### Setting up Chrome Driver for Selenium

chrome://version/


https://chromedriver.chromium.org/downloads

### Inspecting website using Developer Tools

Developer tools can help you understand the structure of a website. All modern browsers come with developer tools installed. In this section, you’ll see how to work with the developer tools in Chrome. The process will be very similar to other modern browsers.
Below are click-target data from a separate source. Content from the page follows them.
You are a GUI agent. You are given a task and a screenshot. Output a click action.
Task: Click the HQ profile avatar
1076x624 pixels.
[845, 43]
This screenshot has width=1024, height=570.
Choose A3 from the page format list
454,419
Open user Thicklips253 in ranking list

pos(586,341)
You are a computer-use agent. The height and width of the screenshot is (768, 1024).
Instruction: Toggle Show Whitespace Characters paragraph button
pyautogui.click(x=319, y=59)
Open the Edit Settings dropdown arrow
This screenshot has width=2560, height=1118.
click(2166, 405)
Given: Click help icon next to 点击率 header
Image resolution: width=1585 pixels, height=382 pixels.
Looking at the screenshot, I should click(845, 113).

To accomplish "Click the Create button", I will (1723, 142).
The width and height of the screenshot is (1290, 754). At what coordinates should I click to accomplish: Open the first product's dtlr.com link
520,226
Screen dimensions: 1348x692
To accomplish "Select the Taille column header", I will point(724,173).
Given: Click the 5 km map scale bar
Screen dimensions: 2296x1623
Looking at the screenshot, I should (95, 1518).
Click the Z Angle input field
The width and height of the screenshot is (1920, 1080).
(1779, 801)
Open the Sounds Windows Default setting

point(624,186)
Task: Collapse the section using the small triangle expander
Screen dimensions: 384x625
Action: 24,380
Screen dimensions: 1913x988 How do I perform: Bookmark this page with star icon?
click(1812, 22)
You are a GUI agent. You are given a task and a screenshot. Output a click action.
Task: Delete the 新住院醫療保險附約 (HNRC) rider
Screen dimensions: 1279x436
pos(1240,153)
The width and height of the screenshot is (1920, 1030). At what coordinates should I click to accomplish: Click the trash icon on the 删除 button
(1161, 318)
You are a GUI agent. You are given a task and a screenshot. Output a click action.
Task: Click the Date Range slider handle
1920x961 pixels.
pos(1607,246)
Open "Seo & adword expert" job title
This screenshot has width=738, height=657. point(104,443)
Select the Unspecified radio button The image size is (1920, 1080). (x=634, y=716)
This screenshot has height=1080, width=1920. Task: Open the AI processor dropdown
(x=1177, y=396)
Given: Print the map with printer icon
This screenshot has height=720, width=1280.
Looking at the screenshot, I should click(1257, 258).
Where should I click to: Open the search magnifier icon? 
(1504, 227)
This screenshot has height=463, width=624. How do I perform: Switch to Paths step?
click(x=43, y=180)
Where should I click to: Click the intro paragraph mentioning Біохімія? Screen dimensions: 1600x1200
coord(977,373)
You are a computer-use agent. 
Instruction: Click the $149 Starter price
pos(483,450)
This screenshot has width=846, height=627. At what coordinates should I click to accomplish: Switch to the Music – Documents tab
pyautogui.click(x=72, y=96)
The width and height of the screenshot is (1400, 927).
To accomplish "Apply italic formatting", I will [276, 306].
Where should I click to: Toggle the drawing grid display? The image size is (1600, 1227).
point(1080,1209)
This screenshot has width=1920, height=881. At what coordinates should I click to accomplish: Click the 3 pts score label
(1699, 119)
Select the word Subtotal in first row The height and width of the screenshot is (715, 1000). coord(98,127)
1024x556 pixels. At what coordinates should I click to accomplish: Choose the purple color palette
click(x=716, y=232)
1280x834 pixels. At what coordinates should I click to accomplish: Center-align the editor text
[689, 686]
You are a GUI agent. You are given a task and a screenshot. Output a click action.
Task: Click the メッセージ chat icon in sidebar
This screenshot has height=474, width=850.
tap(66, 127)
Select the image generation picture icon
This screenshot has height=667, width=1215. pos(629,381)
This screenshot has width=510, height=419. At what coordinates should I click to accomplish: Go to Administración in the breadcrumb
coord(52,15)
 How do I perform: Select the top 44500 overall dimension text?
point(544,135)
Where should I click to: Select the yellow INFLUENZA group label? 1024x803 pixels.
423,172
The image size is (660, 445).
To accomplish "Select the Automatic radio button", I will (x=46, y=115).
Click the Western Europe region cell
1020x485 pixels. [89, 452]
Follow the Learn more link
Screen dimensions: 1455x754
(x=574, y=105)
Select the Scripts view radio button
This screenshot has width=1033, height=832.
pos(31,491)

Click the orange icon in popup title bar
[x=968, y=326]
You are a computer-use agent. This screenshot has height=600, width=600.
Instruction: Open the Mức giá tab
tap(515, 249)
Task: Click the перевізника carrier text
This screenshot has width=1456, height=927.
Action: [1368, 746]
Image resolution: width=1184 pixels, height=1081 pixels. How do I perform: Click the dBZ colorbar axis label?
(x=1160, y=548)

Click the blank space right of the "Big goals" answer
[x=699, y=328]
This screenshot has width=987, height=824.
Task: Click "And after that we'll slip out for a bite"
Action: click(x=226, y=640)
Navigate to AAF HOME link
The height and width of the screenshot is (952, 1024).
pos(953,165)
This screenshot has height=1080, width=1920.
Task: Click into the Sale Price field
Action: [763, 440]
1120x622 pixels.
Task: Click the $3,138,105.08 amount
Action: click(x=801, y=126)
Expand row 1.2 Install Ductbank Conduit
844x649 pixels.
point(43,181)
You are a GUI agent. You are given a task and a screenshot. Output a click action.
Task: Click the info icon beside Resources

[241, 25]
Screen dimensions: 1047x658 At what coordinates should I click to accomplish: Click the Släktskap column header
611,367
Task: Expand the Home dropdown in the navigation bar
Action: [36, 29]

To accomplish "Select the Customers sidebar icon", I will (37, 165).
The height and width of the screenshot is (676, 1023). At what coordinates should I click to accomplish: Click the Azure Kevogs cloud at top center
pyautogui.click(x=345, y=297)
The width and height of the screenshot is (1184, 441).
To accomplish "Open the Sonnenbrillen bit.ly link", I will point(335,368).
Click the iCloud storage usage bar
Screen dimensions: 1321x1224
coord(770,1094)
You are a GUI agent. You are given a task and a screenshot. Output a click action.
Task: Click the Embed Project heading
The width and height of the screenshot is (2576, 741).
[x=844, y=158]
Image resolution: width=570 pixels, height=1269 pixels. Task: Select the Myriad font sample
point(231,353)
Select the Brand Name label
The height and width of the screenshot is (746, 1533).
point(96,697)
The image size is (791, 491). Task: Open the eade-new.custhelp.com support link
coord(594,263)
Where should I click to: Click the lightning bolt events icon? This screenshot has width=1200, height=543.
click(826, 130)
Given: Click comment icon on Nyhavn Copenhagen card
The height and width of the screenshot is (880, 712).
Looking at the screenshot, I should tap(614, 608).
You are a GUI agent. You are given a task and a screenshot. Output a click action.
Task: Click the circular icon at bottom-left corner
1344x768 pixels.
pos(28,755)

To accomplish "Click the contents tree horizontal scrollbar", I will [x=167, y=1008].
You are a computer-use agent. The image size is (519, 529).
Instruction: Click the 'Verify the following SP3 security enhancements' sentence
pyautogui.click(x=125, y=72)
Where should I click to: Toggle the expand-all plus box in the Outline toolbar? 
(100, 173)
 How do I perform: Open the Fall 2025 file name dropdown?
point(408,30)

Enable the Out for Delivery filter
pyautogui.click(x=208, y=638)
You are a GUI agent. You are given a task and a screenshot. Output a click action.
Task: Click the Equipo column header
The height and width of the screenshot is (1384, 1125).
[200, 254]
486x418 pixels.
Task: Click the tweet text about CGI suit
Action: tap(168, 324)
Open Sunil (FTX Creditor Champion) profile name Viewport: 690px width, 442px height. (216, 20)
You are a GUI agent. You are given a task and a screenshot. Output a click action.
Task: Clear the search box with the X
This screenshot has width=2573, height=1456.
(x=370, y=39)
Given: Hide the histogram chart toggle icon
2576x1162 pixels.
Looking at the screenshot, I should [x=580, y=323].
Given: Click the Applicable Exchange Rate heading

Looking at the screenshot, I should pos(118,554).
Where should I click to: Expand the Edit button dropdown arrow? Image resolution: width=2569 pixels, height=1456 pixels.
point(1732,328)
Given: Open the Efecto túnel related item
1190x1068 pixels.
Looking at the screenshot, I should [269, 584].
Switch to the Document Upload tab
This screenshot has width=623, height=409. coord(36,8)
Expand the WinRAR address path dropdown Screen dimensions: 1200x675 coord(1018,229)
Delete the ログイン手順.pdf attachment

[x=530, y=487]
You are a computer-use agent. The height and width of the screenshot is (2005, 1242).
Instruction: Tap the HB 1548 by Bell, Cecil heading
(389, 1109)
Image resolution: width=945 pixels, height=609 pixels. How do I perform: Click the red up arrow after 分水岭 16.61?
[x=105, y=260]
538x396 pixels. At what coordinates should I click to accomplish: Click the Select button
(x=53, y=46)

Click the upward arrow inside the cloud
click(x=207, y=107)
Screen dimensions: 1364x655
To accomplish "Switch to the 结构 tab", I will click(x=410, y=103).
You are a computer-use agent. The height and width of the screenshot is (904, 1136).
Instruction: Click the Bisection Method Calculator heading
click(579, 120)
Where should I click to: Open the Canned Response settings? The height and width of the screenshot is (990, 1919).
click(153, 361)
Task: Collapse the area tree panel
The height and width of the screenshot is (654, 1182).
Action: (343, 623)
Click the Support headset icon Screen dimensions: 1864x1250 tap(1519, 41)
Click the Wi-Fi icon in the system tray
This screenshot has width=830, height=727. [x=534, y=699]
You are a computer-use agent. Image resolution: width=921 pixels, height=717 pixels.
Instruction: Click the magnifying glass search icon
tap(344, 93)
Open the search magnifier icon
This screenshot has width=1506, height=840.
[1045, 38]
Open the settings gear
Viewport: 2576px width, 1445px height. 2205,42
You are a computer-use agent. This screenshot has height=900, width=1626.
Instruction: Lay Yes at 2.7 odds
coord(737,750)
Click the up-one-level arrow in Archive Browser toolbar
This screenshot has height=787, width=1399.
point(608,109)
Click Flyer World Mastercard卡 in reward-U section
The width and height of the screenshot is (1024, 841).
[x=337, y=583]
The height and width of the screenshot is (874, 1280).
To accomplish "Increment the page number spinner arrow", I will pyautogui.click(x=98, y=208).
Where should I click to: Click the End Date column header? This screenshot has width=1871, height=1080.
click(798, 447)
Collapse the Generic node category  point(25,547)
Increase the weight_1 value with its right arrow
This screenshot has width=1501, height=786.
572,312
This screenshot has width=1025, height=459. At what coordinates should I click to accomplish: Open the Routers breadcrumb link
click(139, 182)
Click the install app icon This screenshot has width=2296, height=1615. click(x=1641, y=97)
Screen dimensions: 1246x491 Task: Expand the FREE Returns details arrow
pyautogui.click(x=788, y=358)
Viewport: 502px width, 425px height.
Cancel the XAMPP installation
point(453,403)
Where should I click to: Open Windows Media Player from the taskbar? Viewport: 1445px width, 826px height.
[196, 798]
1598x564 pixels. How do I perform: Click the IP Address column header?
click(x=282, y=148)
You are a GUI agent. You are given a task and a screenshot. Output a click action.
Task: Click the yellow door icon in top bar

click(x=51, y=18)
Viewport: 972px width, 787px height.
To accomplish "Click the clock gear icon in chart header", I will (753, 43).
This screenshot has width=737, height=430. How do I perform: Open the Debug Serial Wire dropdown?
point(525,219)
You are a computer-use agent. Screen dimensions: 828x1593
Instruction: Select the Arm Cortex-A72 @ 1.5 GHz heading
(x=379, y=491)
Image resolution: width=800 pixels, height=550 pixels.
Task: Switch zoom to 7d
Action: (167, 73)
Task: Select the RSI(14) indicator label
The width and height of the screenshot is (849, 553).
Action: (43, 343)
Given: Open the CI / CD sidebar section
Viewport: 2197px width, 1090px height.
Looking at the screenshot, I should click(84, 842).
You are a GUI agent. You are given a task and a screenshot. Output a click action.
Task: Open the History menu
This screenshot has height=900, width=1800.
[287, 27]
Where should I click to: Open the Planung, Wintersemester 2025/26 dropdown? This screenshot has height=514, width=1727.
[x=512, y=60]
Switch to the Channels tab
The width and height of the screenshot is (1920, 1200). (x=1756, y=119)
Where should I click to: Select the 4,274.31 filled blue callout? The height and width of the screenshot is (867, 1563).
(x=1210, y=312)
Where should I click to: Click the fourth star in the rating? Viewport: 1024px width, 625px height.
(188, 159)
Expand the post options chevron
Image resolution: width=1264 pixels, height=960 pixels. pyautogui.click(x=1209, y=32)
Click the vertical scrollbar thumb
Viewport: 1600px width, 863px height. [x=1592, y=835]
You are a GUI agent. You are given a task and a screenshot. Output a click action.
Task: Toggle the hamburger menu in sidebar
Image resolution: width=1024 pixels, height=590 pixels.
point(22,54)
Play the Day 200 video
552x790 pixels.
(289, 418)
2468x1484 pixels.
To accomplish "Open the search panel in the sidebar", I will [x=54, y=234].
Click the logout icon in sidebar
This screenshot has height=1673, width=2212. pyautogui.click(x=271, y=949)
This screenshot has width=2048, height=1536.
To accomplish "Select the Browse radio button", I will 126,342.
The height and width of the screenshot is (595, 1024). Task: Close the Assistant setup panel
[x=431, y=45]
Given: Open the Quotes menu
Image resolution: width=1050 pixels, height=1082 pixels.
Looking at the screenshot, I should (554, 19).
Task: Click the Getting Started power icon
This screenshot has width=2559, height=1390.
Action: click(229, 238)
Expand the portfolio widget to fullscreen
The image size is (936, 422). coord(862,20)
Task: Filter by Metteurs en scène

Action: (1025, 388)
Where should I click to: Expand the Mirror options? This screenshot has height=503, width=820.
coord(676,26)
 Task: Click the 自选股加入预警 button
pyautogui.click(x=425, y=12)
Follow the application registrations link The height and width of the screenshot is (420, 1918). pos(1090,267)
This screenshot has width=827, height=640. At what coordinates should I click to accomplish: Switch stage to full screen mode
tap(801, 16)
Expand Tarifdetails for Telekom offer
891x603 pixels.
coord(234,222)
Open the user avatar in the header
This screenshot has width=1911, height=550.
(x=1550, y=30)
http://books.toscrape.com/index.html

* Mac: Cmd+Alt+I
* Windows/Linux: Ctrl+Shift+I
    
* All: F12


HTML Markup Language
CSS Styling Language
JS Programming Language

### Follow the rules for scrapers and bots
Each site usually has a robots.txt on the root of their domain. This is where the website owner explicitly states what bots are allowed to do on their site. Simply go to example.com/robots.txt and you should find a text file.


* https://www.facebook.com/robots.txt

In [None]:
import requests

URL = "http://books.toscrape.com/index.html"
page = requests.get(URL)

#print(page.text)


1. import the requests library.
2. specify the URL you want to scrape.
3. send a HTTP request to the specified URL and save the response from server in a response object called page

`page.text` would be preferred for textual responses, such as an HTML or XML document, and `page.content` would be preferred for "binary" filetypes, such as an image or PDF file

In [None]:
# import web grabbing client and
# HTML parser
# urllib is a native python library that is already available to you.
from urllib.request import urlopen

url = 'http://books.toscrape.com/index.html'

In [None]:
# grab website and store in variable client
client = urlopen(url)
# read and close HTML
page_html = client.read()
client.close()

BeautifulSoup is a tool for HTML parsing but we will need a web client to grab something from the internet. 

**html.parser** - BeautifulSoup(markup, "html.parser")

* Advantages: Decent speed, Lenient (as of Python 2.7.3 and 3.2.)

* Disadvantages: Not very lenient (before Python 2.7.3 or 3.2.2)

**lxml** - BeautifulSoup(markup, "lxml")

* Advantages: Very fast, Lenient

* Disadvantages: External C dependency

**html5lib** - BeautifulSoup(markup, "html5lib")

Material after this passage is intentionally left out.